**TRY IT**
Every entry below is to be copied exactly, with nothing left out.

====== THE DATA

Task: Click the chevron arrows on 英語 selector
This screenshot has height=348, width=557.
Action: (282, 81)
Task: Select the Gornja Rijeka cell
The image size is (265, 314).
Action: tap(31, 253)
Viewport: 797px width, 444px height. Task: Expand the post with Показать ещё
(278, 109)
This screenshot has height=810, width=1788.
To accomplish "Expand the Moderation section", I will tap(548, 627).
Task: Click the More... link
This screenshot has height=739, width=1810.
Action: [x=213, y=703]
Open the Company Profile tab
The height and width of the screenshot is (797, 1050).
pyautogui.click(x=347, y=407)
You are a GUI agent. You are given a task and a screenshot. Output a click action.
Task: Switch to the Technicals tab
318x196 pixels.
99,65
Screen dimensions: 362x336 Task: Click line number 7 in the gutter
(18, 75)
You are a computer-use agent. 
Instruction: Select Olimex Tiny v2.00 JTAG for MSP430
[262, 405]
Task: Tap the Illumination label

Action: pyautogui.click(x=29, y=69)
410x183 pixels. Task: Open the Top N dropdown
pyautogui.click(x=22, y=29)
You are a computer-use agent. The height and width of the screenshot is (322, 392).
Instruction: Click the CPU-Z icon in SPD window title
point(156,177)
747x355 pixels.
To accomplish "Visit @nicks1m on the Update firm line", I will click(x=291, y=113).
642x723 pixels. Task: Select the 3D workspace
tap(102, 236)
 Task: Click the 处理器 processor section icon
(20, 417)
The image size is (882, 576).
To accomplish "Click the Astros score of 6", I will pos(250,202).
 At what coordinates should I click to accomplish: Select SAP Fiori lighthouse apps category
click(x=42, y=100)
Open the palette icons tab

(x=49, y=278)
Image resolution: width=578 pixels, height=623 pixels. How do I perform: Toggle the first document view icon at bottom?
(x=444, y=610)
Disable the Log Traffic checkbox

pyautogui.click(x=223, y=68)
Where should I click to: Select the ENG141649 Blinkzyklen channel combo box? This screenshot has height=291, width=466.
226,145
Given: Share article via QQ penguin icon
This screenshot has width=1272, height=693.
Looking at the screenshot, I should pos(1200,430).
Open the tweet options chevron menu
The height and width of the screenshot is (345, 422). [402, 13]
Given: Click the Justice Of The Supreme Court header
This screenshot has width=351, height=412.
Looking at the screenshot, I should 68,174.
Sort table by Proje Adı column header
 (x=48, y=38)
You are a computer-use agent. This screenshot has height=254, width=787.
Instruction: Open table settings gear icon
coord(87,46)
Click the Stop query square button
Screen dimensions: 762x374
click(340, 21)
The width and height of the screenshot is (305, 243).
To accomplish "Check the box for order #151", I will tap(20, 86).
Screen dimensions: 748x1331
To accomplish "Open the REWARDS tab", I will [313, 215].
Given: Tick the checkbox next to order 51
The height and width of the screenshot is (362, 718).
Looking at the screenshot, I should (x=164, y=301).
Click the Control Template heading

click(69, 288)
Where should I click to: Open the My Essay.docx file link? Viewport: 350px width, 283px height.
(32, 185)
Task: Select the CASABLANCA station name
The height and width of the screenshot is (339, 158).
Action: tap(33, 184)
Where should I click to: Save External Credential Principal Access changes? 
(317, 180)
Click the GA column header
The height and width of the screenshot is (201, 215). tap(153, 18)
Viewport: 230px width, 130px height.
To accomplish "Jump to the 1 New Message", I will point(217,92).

============

**ANSWER SECTION**
Task: Click the chevron arrows on 英語 selector
This screenshot has height=348, width=557.
Action: (282, 81)
Task: Select the Gornja Rijeka cell
The image size is (265, 314).
Action: tap(31, 253)
Viewport: 797px width, 444px height. Task: Expand the post with Показать ещё
(278, 109)
This screenshot has height=810, width=1788.
To accomplish "Expand the Moderation section", I will tap(548, 627).
Task: Click the More... link
This screenshot has height=739, width=1810.
Action: [x=213, y=703]
Open the Company Profile tab
The height and width of the screenshot is (797, 1050).
pyautogui.click(x=347, y=407)
You are a GUI agent. You are given a task and a screenshot. Output a click action.
Task: Switch to the Technicals tab
318x196 pixels.
99,65
Screen dimensions: 362x336 Task: Click line number 7 in the gutter
(18, 75)
You are a computer-use agent. 
Instruction: Select Olimex Tiny v2.00 JTAG for MSP430
[262, 405]
Task: Tap the Illumination label

Action: pyautogui.click(x=29, y=69)
410x183 pixels. Task: Open the Top N dropdown
pyautogui.click(x=22, y=29)
You are a computer-use agent. The height and width of the screenshot is (322, 392).
Instruction: Click the CPU-Z icon in SPD window title
point(156,177)
747x355 pixels.
To accomplish "Visit @nicks1m on the Update firm line", I will click(x=291, y=113).
642x723 pixels. Task: Select the 3D workspace
tap(102, 236)
 Task: Click the 处理器 processor section icon
(20, 417)
The image size is (882, 576).
To accomplish "Click the Astros score of 6", I will pos(250,202).
 At what coordinates should I click to accomplish: Select SAP Fiori lighthouse apps category
click(x=42, y=100)
Open the palette icons tab

(x=49, y=278)
Image resolution: width=578 pixels, height=623 pixels. How do I perform: Toggle the first document view icon at bottom?
(x=444, y=610)
Disable the Log Traffic checkbox

pyautogui.click(x=223, y=68)
Where should I click to: Select the ENG141649 Blinkzyklen channel combo box? This screenshot has height=291, width=466.
226,145
Given: Share article via QQ penguin icon
This screenshot has width=1272, height=693.
Looking at the screenshot, I should pos(1200,430).
Open the tweet options chevron menu
The height and width of the screenshot is (345, 422). [402, 13]
Given: Click the Justice Of The Supreme Court header
This screenshot has width=351, height=412.
Looking at the screenshot, I should 68,174.
Sort table by Proje Adı column header
 (x=48, y=38)
You are a computer-use agent. This screenshot has height=254, width=787.
Instruction: Open table settings gear icon
coord(87,46)
Click the Stop query square button
Screen dimensions: 762x374
click(340, 21)
The width and height of the screenshot is (305, 243).
To accomplish "Check the box for order #151", I will tap(20, 86).
Screen dimensions: 748x1331
To accomplish "Open the REWARDS tab", I will [313, 215].
Given: Tick the checkbox next to order 51
The height and width of the screenshot is (362, 718).
Looking at the screenshot, I should (x=164, y=301).
Click the Control Template heading

click(69, 288)
Where should I click to: Open the My Essay.docx file link? Viewport: 350px width, 283px height.
(32, 185)
Task: Select the CASABLANCA station name
The height and width of the screenshot is (339, 158).
Action: tap(33, 184)
Where should I click to: Save External Credential Principal Access changes? 
(317, 180)
Click the GA column header
The height and width of the screenshot is (201, 215). tap(153, 18)
Viewport: 230px width, 130px height.
To accomplish "Jump to the 1 New Message", I will point(217,92).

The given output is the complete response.